— EXERCISE DIRECTIONS —
The expected copy holds every entry exactly and none of the pictures.

┌────────

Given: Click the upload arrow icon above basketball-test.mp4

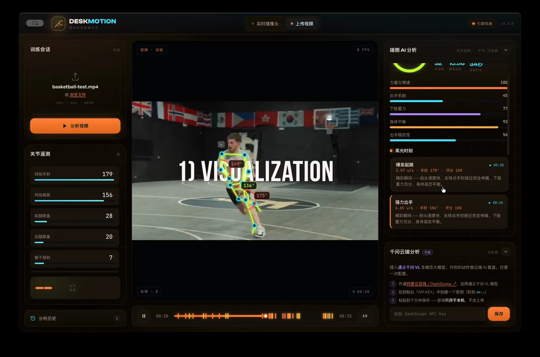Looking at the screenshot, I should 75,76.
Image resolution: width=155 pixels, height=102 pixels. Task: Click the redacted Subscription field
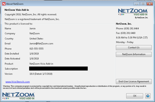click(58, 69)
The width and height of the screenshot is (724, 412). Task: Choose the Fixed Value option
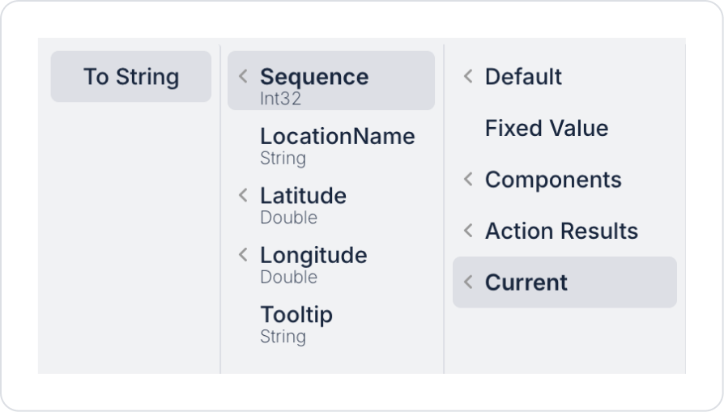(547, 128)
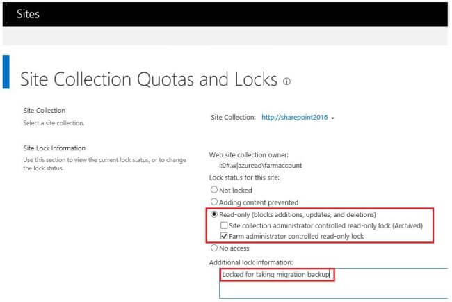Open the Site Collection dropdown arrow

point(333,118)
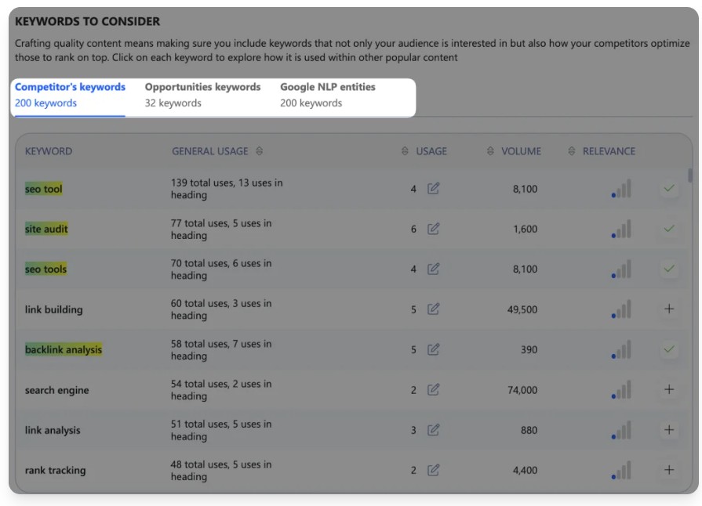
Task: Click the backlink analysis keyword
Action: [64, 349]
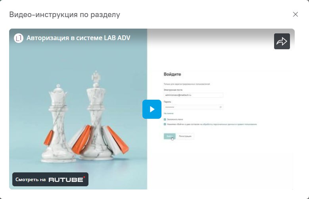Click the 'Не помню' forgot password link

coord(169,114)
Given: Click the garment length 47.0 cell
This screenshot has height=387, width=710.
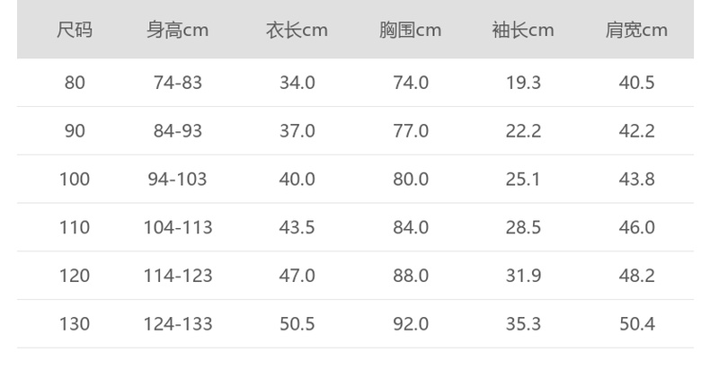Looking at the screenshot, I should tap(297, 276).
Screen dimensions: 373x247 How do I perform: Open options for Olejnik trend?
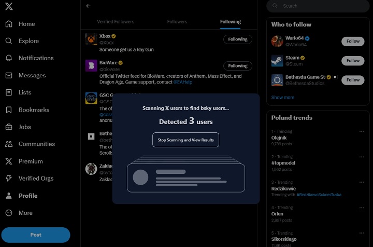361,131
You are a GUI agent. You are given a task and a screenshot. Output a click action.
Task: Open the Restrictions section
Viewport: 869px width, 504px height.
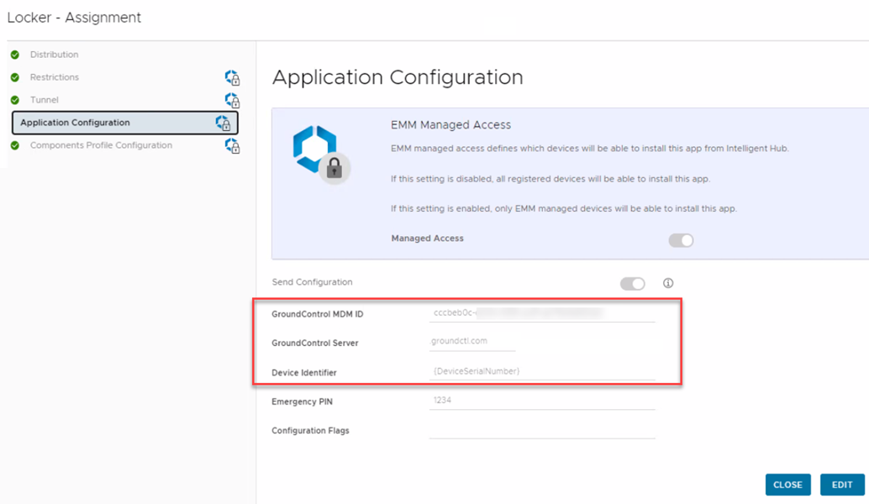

└────────

— FINISHED TASK —
Given: Click the upload arrow icon above basketball-test.mp4

Looking at the screenshot, I should 75,76.
Image resolution: width=155 pixels, height=102 pixels. Task: Click the redacted Subscription field
click(58, 69)
The width and height of the screenshot is (724, 412). Task: Choose the Fixed Value option
(547, 128)
Open the Site Collection dropdown arrow

point(333,118)
Task: Click the backlink analysis keyword
Action: [64, 349]
Click the 'Не помню' forgot password link

coord(169,114)
Given: Click the garment length 47.0 cell
This screenshot has height=387, width=710.
Looking at the screenshot, I should tap(297, 276).
Screen dimensions: 373x247 How do I perform: Open options for Olejnik trend?
361,131
You are a GUI agent. You are given a task and a screenshot. Output a click action.
Task: Open the Restrictions section
Viewport: 869px width, 504px height.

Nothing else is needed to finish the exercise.